**INFORMATION PROVIDED**
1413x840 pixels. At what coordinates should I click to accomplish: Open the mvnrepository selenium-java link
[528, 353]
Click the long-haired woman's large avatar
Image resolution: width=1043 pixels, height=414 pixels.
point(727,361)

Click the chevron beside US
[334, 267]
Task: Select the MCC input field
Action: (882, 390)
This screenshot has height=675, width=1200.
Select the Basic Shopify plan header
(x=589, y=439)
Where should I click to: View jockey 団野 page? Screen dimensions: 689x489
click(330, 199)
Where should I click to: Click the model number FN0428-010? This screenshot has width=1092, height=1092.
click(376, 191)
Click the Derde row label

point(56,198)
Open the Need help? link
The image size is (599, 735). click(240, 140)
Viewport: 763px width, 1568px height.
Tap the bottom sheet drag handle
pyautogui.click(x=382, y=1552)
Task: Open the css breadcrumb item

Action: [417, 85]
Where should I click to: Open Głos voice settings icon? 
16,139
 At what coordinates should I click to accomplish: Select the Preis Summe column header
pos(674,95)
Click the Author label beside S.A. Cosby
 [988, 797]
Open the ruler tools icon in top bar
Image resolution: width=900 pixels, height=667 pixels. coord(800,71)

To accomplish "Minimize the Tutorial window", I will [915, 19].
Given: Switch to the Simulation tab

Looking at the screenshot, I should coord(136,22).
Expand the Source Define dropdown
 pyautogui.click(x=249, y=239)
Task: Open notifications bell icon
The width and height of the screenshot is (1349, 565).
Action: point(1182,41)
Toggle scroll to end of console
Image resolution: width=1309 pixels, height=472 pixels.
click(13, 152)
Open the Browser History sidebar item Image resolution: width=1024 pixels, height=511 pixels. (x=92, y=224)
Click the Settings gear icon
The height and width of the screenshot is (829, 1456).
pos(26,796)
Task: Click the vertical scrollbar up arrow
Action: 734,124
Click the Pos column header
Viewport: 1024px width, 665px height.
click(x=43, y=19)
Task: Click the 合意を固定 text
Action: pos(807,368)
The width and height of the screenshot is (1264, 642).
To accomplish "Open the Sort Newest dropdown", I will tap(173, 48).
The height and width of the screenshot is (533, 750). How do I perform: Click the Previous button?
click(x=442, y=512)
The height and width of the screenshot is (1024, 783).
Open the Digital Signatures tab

**ABOUT THIS EXERCISE**
Search the listing above for lines containing "will", and copy them.

**EXPECTED ANSWER**
To accomplish "Minimize the Tutorial window", I will [915, 19].
To accomplish "Open the Sort Newest dropdown", I will tap(173, 48).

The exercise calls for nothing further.